For Cook to reproduce Martins's performance of old would be going some, and he sometimes looked to me hampered by the size of the stage as Ogden had not been, or not so obviously, anyway. But he was everything she needed, evidently, and that goes some way in my book.

This was a performance of the complete ballet, by the way, with the ranks filled out with members of the Saratoga Ballet, who distinguished themselves. Everyone looked good to me this evening.

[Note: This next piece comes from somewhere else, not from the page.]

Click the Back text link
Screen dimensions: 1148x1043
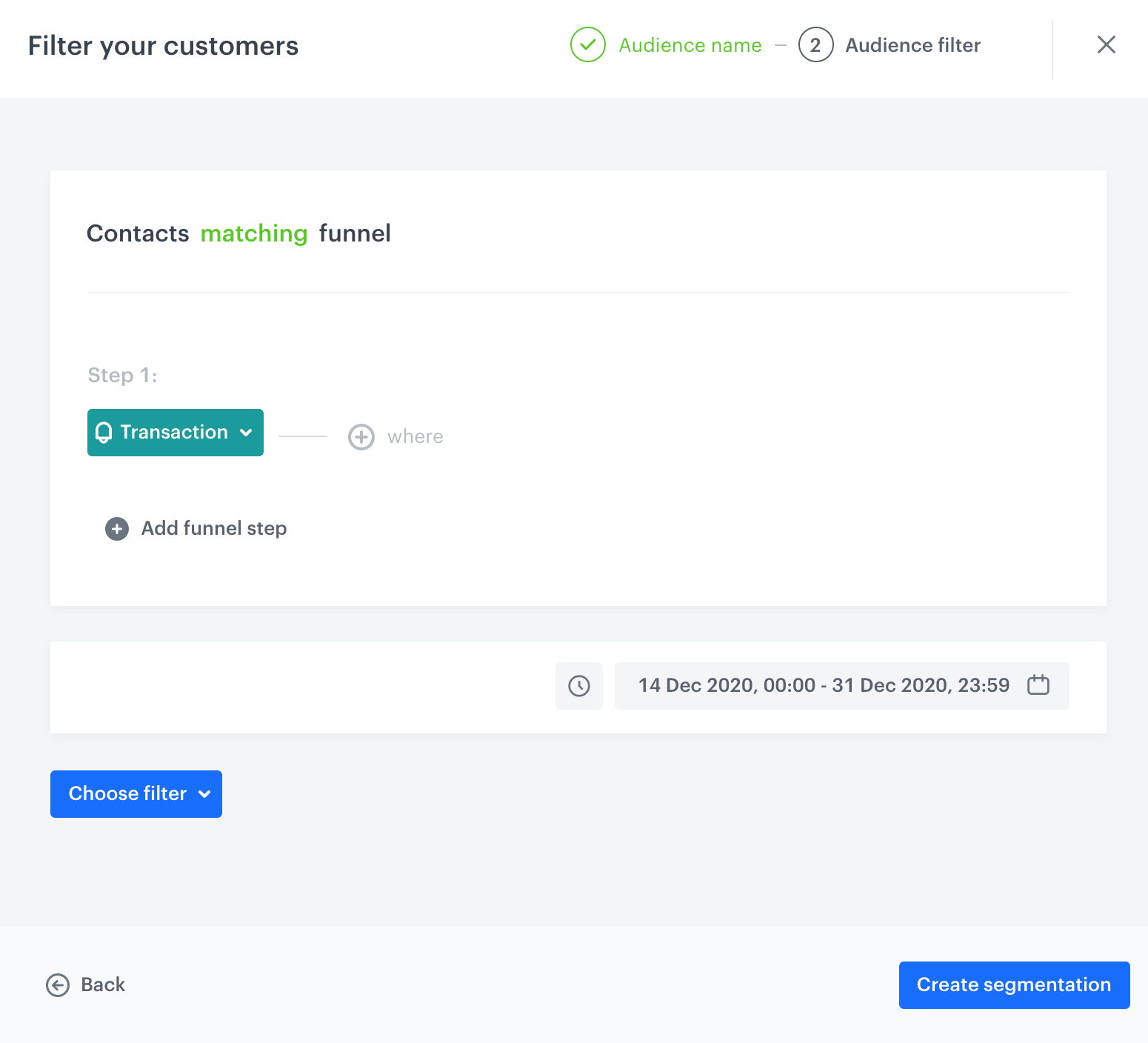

The program opened with Serenade, led by Elisabeth Holowchuk as the girl who arrives late and later "falls"; Momchil Mladenov lent his very effective commitment to the role of the boy with the dark angel (Courtney Anderson); and Audra Johnson enlivened the lead in Tema Russo even more than the other girls did their parts. Holowchuk's dancing is always a pleasure for her dance intelligence; she lives in the role, although in this one one might wonder for an instant how it happened that such an intelligent person could arrive late, but as she quickly finds her place - Holowchuk doesn't overplay this as I have seen some dancers do - she makes sense - her sense - of this bit.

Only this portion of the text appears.